Resistance also comes from students who don't realize the possibility of learning Arabic using only discourse in the target language. They feel that first-language support is necessary and tend to ask questions in their native language, thus suppressing opportunities for internalizing patterns discernible from rich target language usage and input (when the response is made in the target language rather than the student's native). Oddly, some students in this group are themselves language teachers who teach classes using the target language only yet still persist in relying on support in their native language in their own Arabic classes rather than persevering in the target.
Once all concerned agree to learn and work in Arabic only and settle on a time to meet regularly, finding things to do in the class has never been a problem when the students are encouraged to raise topics for class discussion. They have the essential ingredients for good language learning; namely, an informant, a commitment on the part of students to digest the material, and materials proposed by and therefore relevant to the students themselves. The classes I've experienced have all gone well ala munasib (according to the occasion) but both students and teachers must seed discussion and activities."
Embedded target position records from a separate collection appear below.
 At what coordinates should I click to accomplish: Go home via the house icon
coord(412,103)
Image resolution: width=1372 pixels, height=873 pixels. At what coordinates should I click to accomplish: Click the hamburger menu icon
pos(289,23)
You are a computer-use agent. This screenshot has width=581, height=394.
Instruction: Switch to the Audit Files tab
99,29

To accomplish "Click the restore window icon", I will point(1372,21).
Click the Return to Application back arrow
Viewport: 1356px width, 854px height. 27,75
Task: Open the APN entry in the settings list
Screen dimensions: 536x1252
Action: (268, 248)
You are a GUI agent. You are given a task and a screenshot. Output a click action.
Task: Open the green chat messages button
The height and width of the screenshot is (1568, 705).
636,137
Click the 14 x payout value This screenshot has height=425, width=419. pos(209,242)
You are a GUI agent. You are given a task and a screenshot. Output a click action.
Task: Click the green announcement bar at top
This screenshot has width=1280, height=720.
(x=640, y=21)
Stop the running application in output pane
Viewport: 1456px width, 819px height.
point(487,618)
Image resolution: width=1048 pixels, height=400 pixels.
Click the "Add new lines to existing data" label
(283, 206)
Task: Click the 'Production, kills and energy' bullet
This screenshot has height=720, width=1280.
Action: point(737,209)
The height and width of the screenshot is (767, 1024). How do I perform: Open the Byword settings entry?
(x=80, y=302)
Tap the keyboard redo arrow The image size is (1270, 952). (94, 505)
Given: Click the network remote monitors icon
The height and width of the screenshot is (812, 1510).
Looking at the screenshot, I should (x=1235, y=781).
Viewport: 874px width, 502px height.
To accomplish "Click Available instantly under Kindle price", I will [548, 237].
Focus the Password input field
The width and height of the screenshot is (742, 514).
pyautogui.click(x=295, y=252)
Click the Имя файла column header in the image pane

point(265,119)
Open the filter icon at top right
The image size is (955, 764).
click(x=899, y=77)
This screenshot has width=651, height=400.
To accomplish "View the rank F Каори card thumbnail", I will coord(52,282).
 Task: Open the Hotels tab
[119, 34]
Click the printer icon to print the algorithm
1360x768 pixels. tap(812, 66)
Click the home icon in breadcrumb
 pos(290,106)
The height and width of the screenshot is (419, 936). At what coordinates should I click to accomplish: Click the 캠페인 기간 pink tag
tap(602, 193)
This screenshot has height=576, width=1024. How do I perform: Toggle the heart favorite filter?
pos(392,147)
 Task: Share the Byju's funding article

Ironically that article is about teaching "plugged", not "unplugged". The latter term I know means (in music) without relying on electronic enhancements, but the article itself is about how technology can enhance the dogme approach. As I say in its conclusion, it shows:
"...how instructional technology supports current trends in language teaching methodology by allowing students to engage in meaningful, authentic, and truly communicative activities that enhance their ability to learn languages such as Arabic through the use of the Internet.. Computers have allowed the achievement of constructivist outcomes by facilitating the establishment of learning environments which have moved:
- from making behaviorist teaching paradigms such as tutorials and drill and practice more efficient;
- through more cognitive approaches such as simulations and better use and analysis of corpora and multimedia;
- to comprehensive access of a world of authentic target-language documents via the Internet; and
- most recently, to all of the above plus genuine communication and empathy with native and non-native speakers of Arabic through the formation of communities of practice online and in blended learning situations."
Thornbury, S. (2002) A Dogma for EFL. IATEFL Issues 153, Feb/March 2000. http://www.thornburyscott.com/tu/Dogma%20article.htm.
Pinker, S. (1994). The language instinct: How the mind creates language. Harper Perennial (Harper/Collins Publishers): New York, NY.